* [Task directions]: Reproduce the records word for word, from the first line to the line containing "Open the hamburger navigation menu".
*-*-*
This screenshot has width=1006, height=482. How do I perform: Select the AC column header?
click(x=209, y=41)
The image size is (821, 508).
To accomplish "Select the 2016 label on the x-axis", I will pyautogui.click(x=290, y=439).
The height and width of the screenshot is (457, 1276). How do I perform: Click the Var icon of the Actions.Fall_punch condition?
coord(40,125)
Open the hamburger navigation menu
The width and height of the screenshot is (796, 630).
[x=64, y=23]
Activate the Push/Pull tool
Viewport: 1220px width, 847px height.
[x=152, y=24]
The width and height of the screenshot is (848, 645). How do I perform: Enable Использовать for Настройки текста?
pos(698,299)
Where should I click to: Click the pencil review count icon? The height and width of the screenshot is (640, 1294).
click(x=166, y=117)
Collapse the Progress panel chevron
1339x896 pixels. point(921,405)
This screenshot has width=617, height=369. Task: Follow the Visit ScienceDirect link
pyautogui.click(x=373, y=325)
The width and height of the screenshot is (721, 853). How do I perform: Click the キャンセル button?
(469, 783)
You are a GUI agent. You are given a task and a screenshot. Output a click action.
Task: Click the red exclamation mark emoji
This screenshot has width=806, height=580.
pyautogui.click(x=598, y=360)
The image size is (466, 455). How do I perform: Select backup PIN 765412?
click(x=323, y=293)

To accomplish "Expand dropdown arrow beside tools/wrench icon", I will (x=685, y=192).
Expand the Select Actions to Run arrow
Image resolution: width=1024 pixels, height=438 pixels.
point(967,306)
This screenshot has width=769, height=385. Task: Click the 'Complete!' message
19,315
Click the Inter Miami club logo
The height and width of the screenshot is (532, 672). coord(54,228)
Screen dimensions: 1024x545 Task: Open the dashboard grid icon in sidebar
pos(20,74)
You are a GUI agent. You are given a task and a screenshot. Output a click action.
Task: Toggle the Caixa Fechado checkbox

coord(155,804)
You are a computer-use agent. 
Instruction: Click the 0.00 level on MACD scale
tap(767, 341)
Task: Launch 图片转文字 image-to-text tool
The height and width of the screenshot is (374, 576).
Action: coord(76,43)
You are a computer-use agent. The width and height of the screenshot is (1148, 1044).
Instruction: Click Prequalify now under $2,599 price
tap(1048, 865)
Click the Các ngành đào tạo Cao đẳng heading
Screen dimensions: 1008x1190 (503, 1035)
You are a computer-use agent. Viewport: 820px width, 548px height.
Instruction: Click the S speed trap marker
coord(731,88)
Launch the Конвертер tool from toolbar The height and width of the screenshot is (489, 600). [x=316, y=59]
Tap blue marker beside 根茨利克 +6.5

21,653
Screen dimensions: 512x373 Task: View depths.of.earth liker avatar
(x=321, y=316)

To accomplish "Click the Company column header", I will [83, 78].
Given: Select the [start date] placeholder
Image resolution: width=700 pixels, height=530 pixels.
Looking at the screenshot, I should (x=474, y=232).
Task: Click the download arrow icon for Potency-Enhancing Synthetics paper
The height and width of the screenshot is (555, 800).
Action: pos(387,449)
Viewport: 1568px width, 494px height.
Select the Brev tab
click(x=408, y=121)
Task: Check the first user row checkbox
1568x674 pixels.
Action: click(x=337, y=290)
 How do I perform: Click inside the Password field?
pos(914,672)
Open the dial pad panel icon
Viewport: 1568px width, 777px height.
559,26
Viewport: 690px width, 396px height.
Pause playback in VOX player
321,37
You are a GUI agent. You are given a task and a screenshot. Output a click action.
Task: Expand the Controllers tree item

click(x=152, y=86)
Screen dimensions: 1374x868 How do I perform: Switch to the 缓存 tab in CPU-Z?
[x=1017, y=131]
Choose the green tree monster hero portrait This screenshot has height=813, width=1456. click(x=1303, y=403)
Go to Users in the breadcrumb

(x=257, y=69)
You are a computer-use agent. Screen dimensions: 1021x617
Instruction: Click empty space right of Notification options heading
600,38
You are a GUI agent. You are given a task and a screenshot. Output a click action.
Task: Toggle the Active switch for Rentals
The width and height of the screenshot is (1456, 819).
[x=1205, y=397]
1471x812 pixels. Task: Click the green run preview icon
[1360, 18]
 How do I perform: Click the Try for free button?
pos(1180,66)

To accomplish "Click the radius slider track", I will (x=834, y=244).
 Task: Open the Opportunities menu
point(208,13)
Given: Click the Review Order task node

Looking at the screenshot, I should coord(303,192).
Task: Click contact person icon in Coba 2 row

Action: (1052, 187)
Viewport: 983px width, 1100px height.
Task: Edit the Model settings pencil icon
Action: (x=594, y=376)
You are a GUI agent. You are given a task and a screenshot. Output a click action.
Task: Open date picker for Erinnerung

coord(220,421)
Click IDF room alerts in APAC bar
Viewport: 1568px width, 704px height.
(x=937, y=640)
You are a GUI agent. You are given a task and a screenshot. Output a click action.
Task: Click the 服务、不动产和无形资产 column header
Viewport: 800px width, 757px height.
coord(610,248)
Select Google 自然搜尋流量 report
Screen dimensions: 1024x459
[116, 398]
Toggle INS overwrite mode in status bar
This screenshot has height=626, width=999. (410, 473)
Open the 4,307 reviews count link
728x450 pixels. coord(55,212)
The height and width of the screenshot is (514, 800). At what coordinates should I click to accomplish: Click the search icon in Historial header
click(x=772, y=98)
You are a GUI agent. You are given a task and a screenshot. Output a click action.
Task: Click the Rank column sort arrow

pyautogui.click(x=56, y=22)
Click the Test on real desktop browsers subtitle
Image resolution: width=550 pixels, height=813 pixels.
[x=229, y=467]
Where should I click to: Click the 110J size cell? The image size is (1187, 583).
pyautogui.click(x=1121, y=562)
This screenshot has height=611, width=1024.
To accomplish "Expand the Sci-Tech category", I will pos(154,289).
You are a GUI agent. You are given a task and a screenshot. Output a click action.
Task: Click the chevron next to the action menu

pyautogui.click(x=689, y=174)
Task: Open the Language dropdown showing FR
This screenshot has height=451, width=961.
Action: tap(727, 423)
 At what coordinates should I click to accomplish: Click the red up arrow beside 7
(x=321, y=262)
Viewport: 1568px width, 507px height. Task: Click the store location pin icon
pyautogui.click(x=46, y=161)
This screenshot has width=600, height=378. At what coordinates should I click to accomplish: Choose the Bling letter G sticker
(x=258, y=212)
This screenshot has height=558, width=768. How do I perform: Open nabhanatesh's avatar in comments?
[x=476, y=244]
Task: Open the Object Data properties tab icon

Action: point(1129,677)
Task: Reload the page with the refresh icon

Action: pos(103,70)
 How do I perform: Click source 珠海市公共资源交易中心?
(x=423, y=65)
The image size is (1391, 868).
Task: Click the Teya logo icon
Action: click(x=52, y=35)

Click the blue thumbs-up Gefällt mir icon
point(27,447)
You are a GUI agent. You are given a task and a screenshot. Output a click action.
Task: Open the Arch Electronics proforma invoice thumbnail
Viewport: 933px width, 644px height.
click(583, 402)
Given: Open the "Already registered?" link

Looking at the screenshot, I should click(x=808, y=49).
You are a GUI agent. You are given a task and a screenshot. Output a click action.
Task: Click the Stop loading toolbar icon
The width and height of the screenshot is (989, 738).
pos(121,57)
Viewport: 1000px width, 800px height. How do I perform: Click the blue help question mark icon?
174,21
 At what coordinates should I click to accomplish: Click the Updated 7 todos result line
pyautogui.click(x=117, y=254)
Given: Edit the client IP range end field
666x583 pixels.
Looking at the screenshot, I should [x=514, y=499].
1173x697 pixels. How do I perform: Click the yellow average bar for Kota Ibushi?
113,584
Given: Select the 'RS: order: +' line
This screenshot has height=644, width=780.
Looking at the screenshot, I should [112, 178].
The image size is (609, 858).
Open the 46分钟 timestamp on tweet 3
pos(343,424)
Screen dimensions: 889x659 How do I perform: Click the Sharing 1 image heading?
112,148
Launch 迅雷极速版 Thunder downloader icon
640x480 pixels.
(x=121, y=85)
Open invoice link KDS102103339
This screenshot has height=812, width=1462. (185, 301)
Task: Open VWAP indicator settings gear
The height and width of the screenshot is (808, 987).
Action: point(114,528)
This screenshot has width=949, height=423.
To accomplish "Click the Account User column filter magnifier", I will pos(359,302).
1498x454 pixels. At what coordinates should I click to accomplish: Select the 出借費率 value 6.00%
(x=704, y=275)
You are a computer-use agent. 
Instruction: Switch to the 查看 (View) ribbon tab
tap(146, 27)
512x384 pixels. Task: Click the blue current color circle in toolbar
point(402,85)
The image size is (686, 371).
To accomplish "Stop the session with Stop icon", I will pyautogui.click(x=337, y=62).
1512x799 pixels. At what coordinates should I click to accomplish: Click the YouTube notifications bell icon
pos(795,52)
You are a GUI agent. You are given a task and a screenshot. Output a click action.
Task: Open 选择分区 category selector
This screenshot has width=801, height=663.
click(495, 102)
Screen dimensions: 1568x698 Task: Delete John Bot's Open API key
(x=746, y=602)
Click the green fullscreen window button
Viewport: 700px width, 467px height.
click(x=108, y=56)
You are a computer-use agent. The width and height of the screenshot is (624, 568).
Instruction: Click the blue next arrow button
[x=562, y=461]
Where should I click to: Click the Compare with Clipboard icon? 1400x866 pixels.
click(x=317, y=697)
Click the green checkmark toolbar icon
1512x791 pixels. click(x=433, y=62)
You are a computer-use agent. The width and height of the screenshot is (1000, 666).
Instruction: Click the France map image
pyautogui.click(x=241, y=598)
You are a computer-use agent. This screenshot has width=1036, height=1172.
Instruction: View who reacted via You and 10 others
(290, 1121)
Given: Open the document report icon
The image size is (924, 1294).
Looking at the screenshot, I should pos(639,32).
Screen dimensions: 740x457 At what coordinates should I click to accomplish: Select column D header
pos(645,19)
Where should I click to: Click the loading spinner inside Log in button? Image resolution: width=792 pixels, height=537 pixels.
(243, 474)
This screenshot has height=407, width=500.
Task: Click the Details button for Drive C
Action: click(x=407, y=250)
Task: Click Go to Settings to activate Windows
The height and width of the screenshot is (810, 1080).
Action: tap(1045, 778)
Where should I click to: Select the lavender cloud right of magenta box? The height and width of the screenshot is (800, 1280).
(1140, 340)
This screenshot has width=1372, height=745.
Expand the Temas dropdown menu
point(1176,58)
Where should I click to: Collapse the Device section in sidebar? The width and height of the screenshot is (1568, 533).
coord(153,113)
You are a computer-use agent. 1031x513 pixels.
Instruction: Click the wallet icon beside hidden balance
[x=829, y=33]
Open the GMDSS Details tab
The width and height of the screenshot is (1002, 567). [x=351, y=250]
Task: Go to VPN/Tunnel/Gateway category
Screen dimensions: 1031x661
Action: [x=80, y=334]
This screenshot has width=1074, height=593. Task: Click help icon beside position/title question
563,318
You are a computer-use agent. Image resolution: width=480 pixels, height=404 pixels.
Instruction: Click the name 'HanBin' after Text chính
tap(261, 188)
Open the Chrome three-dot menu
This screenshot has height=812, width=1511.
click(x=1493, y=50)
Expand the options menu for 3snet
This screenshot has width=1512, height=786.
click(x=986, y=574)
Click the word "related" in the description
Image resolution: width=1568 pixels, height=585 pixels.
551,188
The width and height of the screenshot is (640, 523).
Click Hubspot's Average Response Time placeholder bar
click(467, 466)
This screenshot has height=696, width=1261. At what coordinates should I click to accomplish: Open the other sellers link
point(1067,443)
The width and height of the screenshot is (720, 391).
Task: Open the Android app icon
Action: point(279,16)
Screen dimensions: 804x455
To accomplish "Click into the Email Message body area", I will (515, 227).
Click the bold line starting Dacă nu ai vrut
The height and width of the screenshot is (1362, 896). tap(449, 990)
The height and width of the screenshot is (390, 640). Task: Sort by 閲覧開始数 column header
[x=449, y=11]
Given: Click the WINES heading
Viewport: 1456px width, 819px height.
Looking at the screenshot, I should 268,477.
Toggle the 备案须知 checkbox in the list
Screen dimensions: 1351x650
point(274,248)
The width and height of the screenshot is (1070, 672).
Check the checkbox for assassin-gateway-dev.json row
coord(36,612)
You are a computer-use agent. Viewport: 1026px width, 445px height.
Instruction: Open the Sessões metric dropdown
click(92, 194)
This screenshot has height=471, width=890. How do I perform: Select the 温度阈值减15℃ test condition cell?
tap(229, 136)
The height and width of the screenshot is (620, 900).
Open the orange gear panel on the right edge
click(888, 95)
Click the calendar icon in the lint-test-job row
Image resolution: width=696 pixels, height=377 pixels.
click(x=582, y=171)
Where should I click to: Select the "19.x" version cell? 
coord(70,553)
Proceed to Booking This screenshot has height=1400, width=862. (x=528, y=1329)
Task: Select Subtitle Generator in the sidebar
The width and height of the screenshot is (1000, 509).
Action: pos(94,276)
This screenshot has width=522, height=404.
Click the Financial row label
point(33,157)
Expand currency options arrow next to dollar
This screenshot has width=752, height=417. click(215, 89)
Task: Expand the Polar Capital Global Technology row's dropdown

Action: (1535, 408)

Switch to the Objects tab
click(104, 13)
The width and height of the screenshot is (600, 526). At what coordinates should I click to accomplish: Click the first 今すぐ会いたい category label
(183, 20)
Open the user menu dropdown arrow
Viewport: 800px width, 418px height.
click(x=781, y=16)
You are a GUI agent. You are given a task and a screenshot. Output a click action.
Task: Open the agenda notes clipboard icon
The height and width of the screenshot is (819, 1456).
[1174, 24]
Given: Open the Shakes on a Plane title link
*-*-*
* [Response for this exercise]:
This screenshot has width=1006, height=482. How do I perform: Select the AC column header?
click(x=209, y=41)
The image size is (821, 508).
To accomplish "Select the 2016 label on the x-axis", I will pyautogui.click(x=290, y=439).
The height and width of the screenshot is (457, 1276). How do I perform: Click the Var icon of the Actions.Fall_punch condition?
coord(40,125)
Open the hamburger navigation menu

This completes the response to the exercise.